“Incabível”, diz decisão implacável do ministro do Supremo, apagando últimas chamas de esperança na batalha judicial contra pena de 27 anos por atentado à democracia, bloqueando novas tentativas
O ministro Alexandre de Moraes, do STF, rejeitou em 13/jan o agravo regimental da defesa de Jair Bolsonaro, que buscava levar sua condenação ao plenário da Corte. Considerado incabível, o recurso não altera a pena de 27 anos e 3 meses por trama golpista, já em execução desde novembro de 2025. A decisão, que cita o voto de Luiz Fux, reforça o trânsito em julgado e pode esgotar opções recursais, intensificando debates sobre justiça e política no Brasil.
Brasília (DF) · 13 de janeiro de 2026
O ministro Alexandre de Moraes, do Supremo Tribunal Federal (STF), indeferiu nesta terça-feira (13/jan), o agravo regimental interposto pela defesa do ex-presidente Jair Bolsonaro (PL).
A medida visava submeter a condenação do político ao escrutínio do plenário da Corte, mas foi considerada juridicamente improcedente, consolidando a execução da pena de 27 anos e 3 meses de reclusão por envolvimento em trama golpista.

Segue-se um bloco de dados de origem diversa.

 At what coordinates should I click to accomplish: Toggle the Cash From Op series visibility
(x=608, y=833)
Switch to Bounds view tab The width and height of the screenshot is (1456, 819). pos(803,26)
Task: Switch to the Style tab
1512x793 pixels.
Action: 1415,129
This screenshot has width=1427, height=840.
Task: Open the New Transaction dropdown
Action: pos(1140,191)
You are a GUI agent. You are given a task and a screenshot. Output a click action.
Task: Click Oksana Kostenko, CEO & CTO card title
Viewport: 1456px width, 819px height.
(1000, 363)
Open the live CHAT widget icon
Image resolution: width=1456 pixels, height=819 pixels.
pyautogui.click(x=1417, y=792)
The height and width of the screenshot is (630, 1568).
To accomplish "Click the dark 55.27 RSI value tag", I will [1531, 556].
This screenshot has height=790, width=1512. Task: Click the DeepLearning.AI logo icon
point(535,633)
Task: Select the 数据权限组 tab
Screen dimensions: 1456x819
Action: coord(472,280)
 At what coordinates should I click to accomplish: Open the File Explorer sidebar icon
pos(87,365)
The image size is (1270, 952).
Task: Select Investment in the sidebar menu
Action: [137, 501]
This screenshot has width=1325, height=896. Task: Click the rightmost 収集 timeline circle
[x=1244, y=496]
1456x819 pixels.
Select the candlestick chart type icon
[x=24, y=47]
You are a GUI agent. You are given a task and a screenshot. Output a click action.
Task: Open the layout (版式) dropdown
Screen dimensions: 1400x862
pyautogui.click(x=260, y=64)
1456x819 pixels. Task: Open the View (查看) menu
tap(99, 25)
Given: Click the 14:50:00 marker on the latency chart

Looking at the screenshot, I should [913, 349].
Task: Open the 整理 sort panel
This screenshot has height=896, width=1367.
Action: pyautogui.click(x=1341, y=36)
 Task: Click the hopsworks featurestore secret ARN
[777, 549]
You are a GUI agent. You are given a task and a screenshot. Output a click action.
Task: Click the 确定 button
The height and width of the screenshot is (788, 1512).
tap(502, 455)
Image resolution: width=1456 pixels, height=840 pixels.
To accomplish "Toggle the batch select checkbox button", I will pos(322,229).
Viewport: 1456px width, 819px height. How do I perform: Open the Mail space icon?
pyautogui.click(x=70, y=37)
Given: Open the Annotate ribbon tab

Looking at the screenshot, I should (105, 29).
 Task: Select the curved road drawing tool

A decisão de Moraes reforça o trânsito em julgado da ação penal, ocorrido em novembro de 2025, quando o ex-mandatário foi oficialmente condenado e transferido para custódia na Superintendência da Polícia Federal na capital federal, conforme mostra a Folha de S. Paulo.
O magistrado argumentou que, com o início do cumprimento da pena em regime fechado, não subsistem recursos cabíveis.
Em sua manifestação, destacou: “Julgo prejudicado o agravo regimental, pois absolutamente incabível juridicamente a interposição desse recurso após o trânsito em julgado do Acórdão condenatório e o início do cumprimento da pena de reclusão, em regime fechado, em relação ao réu Jair Messias Bolsonaro“.
Os advogados de Bolsonaro invocaram o voto minoritário do ministro Luiz Fux, que absolvera o réu, pleiteando sua prevalência para anular a sentença – uma estratégia que foi protocolada na véspera, segunda-feira (12/jan).
Contudo, Moraes rechaçou a tese, enfatizando o encerramento definitivo do processo e a inexistência de brechas para reabertura.
A postura alinha-se a precedentes judiciais que priorizam a estabilidade das decisões colegiadas, evitando protelações em casos de alta relevância nacional.
O contexto remonta à acusação de liderança em uma tentativa de golpe de Estado, investigada desde 2023 e culminando na condenação por 27 anos e 3 meses.
A rejeição pode esgotar as vias recursais ordinárias, direcionando a defesa para instâncias extraordinárias, como agravos ao próprio STF ou apelos internacionais, embora com chances remotas de êxito.
Ao mesmo tempo em que a deliberação perpetua a prisão de Bolsonaro, ela intensifica o debate sobre o equilíbrio entre justiça e polarização política no Brasil.
A rapidez na resposta – mera horas após o protocolo – sinaliza uma vigilância acurada do Judiciário contra manobras dilatórias.
Apoiadores do ex-presidente mobilizam-se em redes sociais, questionando a imparcialidade, ao passo que opositores celebram o fortalecimento das instituições democráticas.
Em meio a esse panorama, o STF emerge como pilar inabalável na salvaguarda da ordem constitucional, com Moraes à frente de decisões que moldam o destino de figuras proeminentes.